── TEXTE SOURCE
Que deviendront dans notre ministère les préconisations pertinentes pour la fonction publique alors que se poursuit la logique qui consiste à lancer des réformes d’ordre pédagogique ou administratif sans égard aux effets sur le travail des personnels, sans temps identifié pour un dialogue professionnel, sans capacité à reculer ou réorienter quels que soient les arguments de celles et ceux qui font le travail, et de leurs représentants syndicaux ?
Résultat : cela alimente l’épuisement professionnel, la défiance, les risques psychosociaux et la désaffection pour l’ensemble des métiers de notre ministère qui font l’École au quotidien.
Donnons-en quelques illustrations.
La réforme de la 6ème avec l’annonce brutale de la fin de l’enseignement de technologie met en insécurité les professeurs de technologie, et aboutit in fine à transférer une partie du programme de l’enseignement intégré de sciences et de technologie sur le programme de CM2, tout en attendant des professeur.e.s des écoles qu’ils et elles interviennent en 6ème pour du soutien en mathématiques et en français.
La réforme de la voie professionnelle est annoncée dans des termes qui là aussi placent en insécurité les personnels de lycée professionnel, et sont reçus comme méprisants quand le ministre évoque le fait que les PLP dont les sections ferment pourront devenir professeurs des écoles ou enseignant en collège (mais pas en lycée général ou technologique, comme une négation de leurs compétences professionnelles).
────
── LIGNES ENREGISTRÉES
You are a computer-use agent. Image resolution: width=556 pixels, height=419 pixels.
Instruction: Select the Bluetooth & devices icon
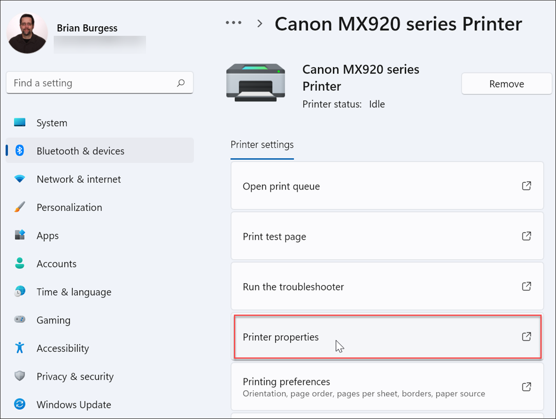[19, 151]
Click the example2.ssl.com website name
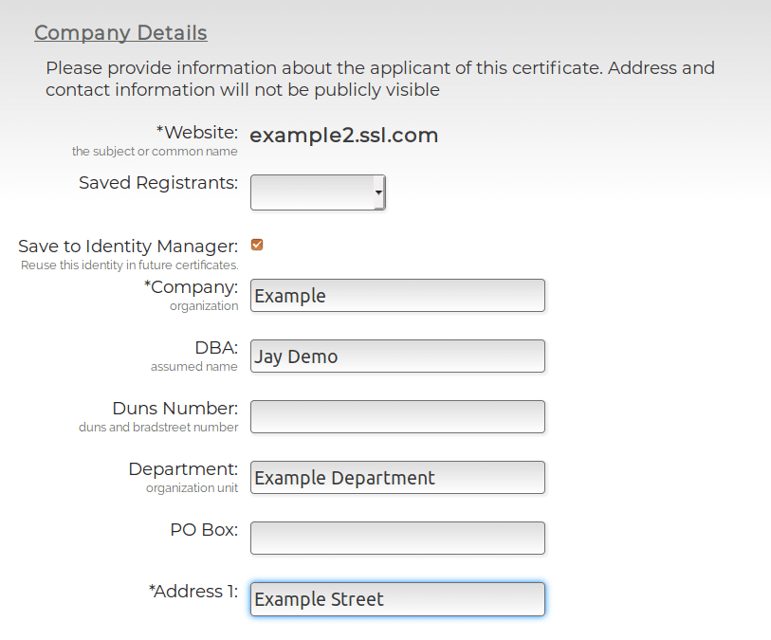The width and height of the screenshot is (771, 640). 343,136
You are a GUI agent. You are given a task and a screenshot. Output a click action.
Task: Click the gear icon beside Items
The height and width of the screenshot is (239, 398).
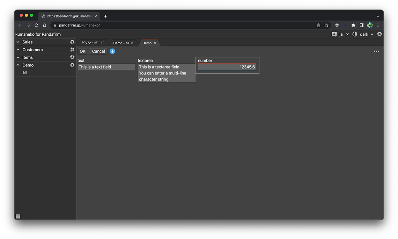(72, 57)
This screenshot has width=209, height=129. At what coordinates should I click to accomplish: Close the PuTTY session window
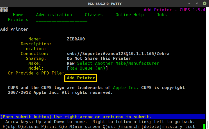point(204,3)
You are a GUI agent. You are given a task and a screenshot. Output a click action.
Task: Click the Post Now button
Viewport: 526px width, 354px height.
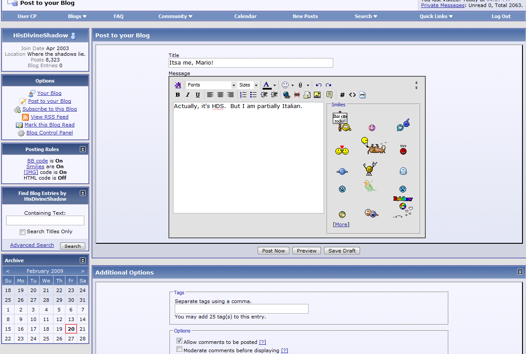click(x=273, y=251)
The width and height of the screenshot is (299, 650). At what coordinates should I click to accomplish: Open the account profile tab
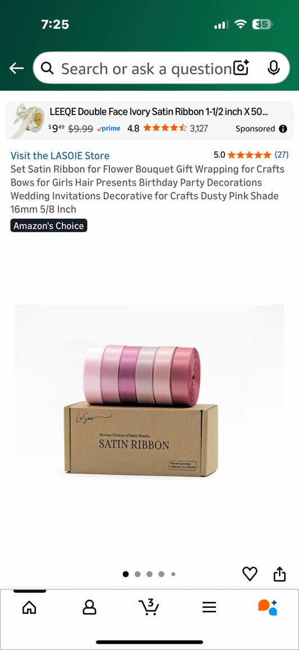point(89,608)
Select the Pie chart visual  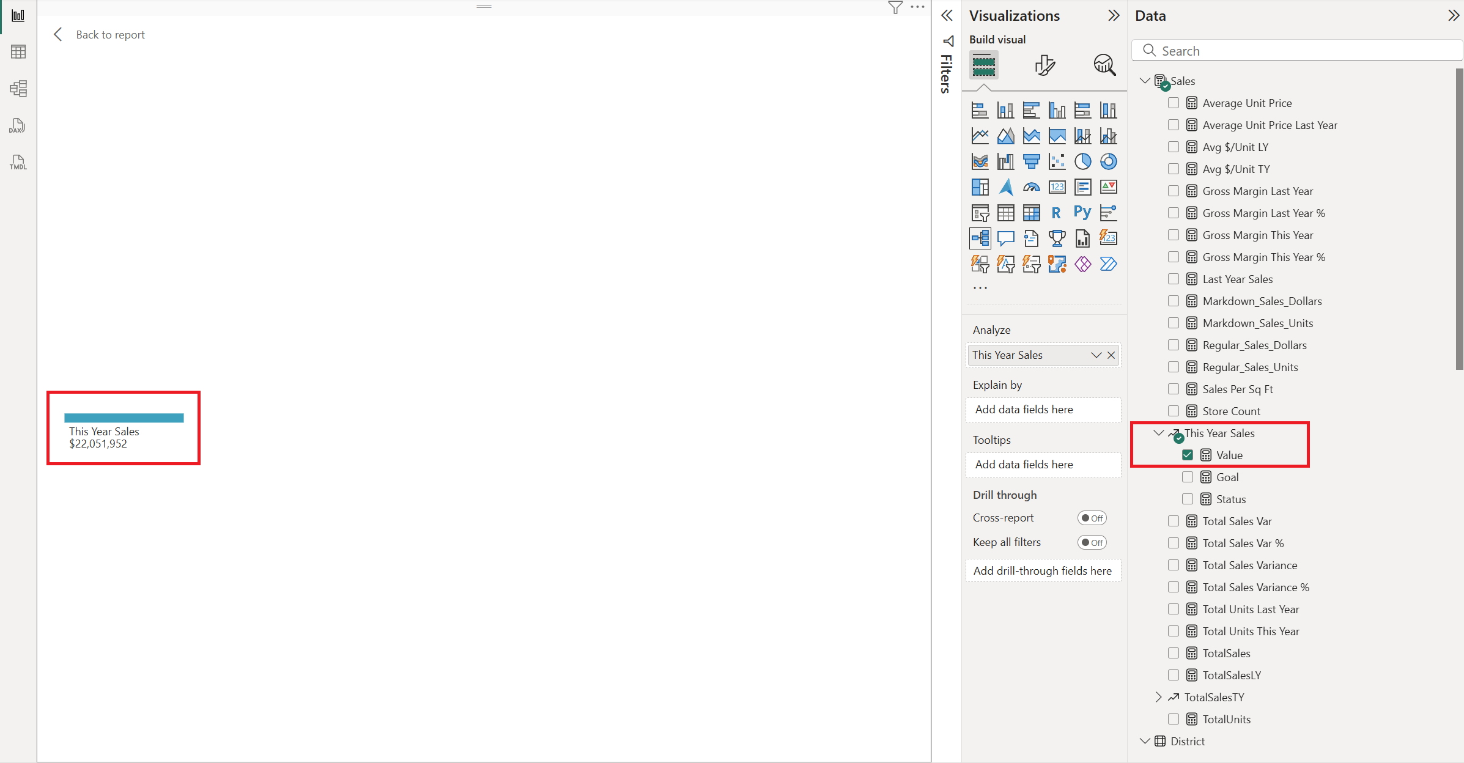1083,161
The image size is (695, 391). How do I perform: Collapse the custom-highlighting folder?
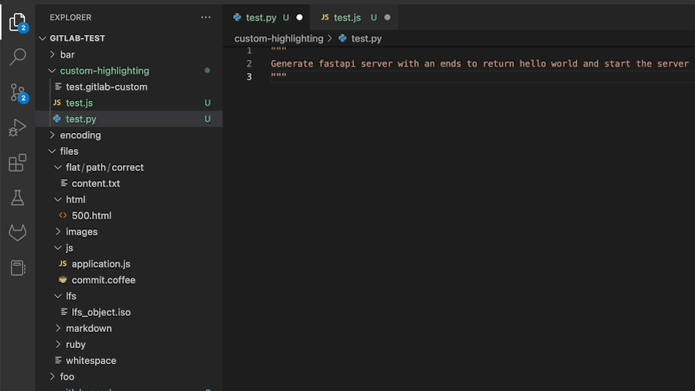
────
### PROBLÈME POSÉ A
Énumérez tous les effets que le texte source attribue, dans sa phrase commençant par « Résultat : », à la logique de réformes qu'il décrit.
### PROBLÈME POSÉ B
Selon le texte source, de quel enseignement la réforme de la 6ème annonce-t-elle la fin ?
### PROBLÈME POSÉ C
Reproduisez à l'identique tout le passage du texte source qui va de « Donnons-en quelques illustrations. » jusqu'à « leurs compétences professionnelles). ».

### RÉPONSE ATTENDUE A
- l'épuisement professionnel
- la défiance
- les risques psychosociaux
- la désaffection pour l'ensemble des métiers du ministère qui font l'École au quotidien

### RÉPONSE ATTENDUE B
L'enseignement de technologie.

### RÉPONSE ATTENDUE C
Donnons-en quelques illustrations.
La réforme de la 6ème avec l’annonce brutale de la fin de l’enseignement de technologie met en insécurité les professeurs de technologie, et aboutit in fine à transférer une partie du programme de l’enseignement intégré de sciences et de technologie sur le programme de CM2, tout en attendant des professeur.e.s des écoles qu’ils et elles interviennent en 6ème pour du soutien en mathématiques et en français.
La réforme de la voie professionnelle est annoncée dans des termes qui là aussi placent en insécurité les personnels de lycée professionnel, et sont reçus comme méprisants quand le ministre évoque le fait que les PLP dont les sections ferment pourront devenir professeurs des écoles ou enseignant en collège (mais pas en lycée général ou technologique, comme une négation de leurs compétences professionnelles).